Your objective:
Each line from the one containing "Leistungen (799, 104)" through the end of the entries below must be output exactly; no other line belongs.
BEGIN Source data
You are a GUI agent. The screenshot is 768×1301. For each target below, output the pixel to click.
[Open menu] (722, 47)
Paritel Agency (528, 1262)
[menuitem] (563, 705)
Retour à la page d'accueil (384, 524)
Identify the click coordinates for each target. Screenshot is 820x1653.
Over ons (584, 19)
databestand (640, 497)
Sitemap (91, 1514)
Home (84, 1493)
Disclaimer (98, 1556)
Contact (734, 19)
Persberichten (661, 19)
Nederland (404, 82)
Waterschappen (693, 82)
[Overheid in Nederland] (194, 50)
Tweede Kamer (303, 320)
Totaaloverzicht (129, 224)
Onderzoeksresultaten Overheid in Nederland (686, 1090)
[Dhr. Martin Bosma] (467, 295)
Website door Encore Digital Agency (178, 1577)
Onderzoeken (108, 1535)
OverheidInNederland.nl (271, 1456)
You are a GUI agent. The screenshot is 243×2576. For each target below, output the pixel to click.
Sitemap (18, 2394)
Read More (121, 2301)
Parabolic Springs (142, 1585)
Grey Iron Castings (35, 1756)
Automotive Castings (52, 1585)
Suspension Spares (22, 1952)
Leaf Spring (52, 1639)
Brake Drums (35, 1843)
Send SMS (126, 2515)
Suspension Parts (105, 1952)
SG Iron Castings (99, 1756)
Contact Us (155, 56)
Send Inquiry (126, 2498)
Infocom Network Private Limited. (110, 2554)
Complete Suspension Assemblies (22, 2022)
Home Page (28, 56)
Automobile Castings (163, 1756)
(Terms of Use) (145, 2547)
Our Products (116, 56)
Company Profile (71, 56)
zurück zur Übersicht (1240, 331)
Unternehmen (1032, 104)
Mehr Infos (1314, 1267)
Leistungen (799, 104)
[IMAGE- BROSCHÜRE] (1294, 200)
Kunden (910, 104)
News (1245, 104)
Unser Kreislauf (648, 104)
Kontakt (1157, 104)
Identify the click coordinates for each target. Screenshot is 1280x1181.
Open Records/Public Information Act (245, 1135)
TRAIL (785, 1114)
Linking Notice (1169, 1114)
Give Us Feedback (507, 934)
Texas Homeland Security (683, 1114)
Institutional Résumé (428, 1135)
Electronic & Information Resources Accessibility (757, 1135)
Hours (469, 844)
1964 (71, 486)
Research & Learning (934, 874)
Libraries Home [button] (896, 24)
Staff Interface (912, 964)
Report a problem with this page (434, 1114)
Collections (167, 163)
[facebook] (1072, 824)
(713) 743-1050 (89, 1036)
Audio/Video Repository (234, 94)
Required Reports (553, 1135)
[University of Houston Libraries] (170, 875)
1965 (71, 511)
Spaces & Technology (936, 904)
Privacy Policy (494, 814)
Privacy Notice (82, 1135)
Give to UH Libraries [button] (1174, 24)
END Source data
Answer:
Leistungen (799, 104)
[IMAGE- BROSCHÜRE] (1294, 200)
Kunden (910, 104)
News (1245, 104)
Unser Kreislauf (648, 104)
Kontakt (1157, 104)
Identify the click coordinates for each target. Screenshot is 1280x1181.
Open Records/Public Information Act (245, 1135)
TRAIL (785, 1114)
Linking Notice (1169, 1114)
Give Us Feedback (507, 934)
Texas Homeland Security (683, 1114)
Institutional Résumé (428, 1135)
Electronic & Information Resources Accessibility (757, 1135)
Hours (469, 844)
1964 (71, 486)
Research & Learning (934, 874)
Libraries Home [button] (896, 24)
Staff Interface (912, 964)
Report a problem with this page (434, 1114)
Collections (167, 163)
[facebook] (1072, 824)
(713) 743-1050 (89, 1036)
Audio/Video Repository (234, 94)
Required Reports (553, 1135)
[University of Houston Libraries] (170, 875)
1965 (71, 511)
Spaces & Technology (936, 904)
Privacy Policy (494, 814)
Privacy Notice (82, 1135)
Give to UH Libraries [button] (1174, 24)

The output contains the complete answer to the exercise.